Ancient Siberians fermented fish in two-meter pits, archaeologists found out

(ORDO NEWS) — Archaeological work at the Tartas-1 site in the Novosibirsk region made it possible to discover a deep pit in which the ancient inhabitants of the Baraba forest-steppe harvested and fermented fish.

The publication “Problems of Archeology, Ethnography, Anthropology of Siberia and Adjacent Territories” writes about the find of archaeologists.

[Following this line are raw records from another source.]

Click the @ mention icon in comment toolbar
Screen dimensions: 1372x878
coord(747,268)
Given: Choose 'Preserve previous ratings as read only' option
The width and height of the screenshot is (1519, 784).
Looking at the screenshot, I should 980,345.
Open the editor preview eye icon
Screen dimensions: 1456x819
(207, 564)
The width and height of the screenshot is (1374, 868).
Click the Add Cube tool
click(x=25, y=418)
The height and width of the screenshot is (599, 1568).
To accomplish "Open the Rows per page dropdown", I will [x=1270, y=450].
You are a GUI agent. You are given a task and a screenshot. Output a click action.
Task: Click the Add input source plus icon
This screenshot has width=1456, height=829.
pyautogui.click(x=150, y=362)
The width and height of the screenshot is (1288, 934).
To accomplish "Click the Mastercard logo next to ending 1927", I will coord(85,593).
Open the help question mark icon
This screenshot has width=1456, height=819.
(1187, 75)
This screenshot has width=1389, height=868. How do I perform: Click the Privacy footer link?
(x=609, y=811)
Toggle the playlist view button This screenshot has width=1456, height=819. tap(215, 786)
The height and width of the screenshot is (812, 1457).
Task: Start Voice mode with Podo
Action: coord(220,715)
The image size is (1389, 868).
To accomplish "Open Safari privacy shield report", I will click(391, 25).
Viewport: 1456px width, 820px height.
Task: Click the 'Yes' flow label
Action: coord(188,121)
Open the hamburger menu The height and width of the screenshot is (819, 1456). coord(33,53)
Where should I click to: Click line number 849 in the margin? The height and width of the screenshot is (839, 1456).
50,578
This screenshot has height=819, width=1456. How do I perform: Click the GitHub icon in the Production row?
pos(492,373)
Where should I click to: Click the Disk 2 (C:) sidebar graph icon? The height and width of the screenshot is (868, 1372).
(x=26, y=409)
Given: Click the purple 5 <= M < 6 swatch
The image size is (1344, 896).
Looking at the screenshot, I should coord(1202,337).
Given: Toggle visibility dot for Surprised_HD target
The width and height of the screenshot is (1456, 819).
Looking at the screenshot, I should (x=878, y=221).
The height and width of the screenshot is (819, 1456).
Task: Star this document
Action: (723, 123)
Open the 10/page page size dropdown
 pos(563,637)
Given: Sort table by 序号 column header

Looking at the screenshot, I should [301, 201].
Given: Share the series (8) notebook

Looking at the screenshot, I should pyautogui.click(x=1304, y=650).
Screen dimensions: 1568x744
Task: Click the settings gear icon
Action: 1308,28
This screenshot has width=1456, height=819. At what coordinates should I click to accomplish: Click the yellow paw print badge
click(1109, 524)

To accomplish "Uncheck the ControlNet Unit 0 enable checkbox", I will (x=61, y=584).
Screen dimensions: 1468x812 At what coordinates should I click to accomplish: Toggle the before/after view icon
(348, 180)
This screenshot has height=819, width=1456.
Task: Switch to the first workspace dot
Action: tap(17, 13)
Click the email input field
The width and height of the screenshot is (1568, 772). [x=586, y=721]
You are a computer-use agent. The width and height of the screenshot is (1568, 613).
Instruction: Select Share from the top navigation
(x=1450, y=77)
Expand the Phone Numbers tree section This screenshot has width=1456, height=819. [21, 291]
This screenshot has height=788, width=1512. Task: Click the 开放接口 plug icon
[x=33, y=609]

Research carried out by archaeologists in Western Siberia in recent years has made it possible to single out the Baraba culture of the Early Neolithic, whose carriers made flat-bottomed dishes.

The culture is known from the excavation sites Tartas-1, Ust-Tartas-1 and Vengerovo-2 near Novosibirsk.

Scientists believe that the roots of the Baraba culture go back to the Pleistocene – this is confirmed, in particular, by the tradition of fermenting fish in deep pits.

The next season of excavations at the Tartas-1 site, in which scientists from the Institute of Archeology and Ethnography of the Siberian Branch of the Sciences participated under the supervision of, ended with the discovery of a storage pit with a diameter of two meters and a depth of almost two and a half meters. Ancient representatives of the Baraba culture fermented fish in this pit.

“The remains of fish bones and scales were preserved in the pit, plus stone and bone tools were found. Apparently, the pit was intended for fermenting fish,” the archaeologists say, adding that the object was damaged by later buildings that appeared already in the Bronze Age .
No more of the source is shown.